Ten years ago today I was tuned into NPR on my car radio while on my way to work, just for a couple of hours before my daughter and I flew to London from Houston. I listened to the announcer saying incredulously that a plane had flown into the World Trade Center, and then another. At work I turned on the television to see what was at first thought to be a horrible accident, was in fact an orchestrated attack on the US.
It was the first time mainland America had been attacked on such a scale and the shock of 9/11 was felt globally. Suddenly the US did not seem so invincible, so superior, so inviolate. The resulting outpourings of sympathy, some from the most unlikely countries, was for a short while a catalyst for peace and a call for an end to the malevolence of terrorism; and the world was called upon to denounce the axis of evil and all those who harboured terrorists.
Before 9/11 other countries had faced outrages in the name of freedom for years, from the IRA, from ETA and many others. Some countries had been fighting themselves, denying their own citizens basic human rights, many still are; and two wars have raged in the last ten years in an attempt to free the world from tyranny.
We could be forgiven for becoming almost inured to the horrors flashed across our screens in the name of ending terrorism, from all sides, but complacency is not a pleasant trait and something to be guarded against. Terrorism on our doorstep has made us all wary and has sharpened us. Every time we see an unattended package on the Tube, every time we board a plane, we are reminded of the changes forced upon us.
The people directly effected by 9/11 and other atrocities, honour and mourn the victims and then with incredible fortitude return to their daily lives, which will never be the same again. A new norm: a life of going through the motions when hopelessness is sometimes the overpowering sensation, which for some continues the rest of their life.
If anything good can come out of terror it has to be the resilience shown not only by those effected directly but by ordinary people, who often in terrible situations become extraordinary. By the ‘fuck you’ attitude of the millions of unnamed people, who quietly declare, we are not going to be beaten by anyone whether a radicalised organisation, a drug cartel, a gang of thugs, or a single mad man: an attitude that offers solace through stoicism, and the inherent belief that the vast majority of people are intrinsically good.

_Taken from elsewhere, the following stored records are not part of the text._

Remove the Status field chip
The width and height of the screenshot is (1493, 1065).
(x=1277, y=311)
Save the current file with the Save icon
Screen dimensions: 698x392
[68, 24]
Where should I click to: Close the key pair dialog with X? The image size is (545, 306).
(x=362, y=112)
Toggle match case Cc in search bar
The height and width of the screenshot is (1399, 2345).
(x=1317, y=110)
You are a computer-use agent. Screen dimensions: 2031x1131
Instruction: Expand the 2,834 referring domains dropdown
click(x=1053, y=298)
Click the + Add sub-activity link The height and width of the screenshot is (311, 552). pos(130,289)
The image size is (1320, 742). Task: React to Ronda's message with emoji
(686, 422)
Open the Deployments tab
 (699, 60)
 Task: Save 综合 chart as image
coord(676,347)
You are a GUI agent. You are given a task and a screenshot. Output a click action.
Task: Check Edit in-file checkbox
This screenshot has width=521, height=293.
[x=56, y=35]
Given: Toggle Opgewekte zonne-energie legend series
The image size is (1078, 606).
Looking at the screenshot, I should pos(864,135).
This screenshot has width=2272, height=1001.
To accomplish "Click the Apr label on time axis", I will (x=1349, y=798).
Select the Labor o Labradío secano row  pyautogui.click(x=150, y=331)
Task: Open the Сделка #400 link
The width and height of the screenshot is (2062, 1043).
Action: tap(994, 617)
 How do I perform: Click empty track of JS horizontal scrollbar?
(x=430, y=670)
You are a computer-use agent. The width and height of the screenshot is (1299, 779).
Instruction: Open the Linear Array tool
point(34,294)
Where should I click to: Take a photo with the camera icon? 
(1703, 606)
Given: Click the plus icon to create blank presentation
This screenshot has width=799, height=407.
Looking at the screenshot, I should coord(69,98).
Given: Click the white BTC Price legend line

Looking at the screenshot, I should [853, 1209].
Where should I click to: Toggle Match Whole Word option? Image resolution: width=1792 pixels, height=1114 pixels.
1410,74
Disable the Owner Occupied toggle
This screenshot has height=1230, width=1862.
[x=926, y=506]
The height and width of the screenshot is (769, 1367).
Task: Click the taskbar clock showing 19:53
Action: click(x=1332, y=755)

My daughter and I didn’t of course fly that day, ten years ago, but every time us ordinary people fly, or take a train, or just continue with our lives wherever we are in world, we are saying we are not cowed, and never will be by those who attempt to inflict mayhem.
9/11 will go into the history books joining other momentous events orchestrated by evil, but it is the everyday people continuing their everyday lives who will ultimately win, always; and extraordinary people will continue to inspire us.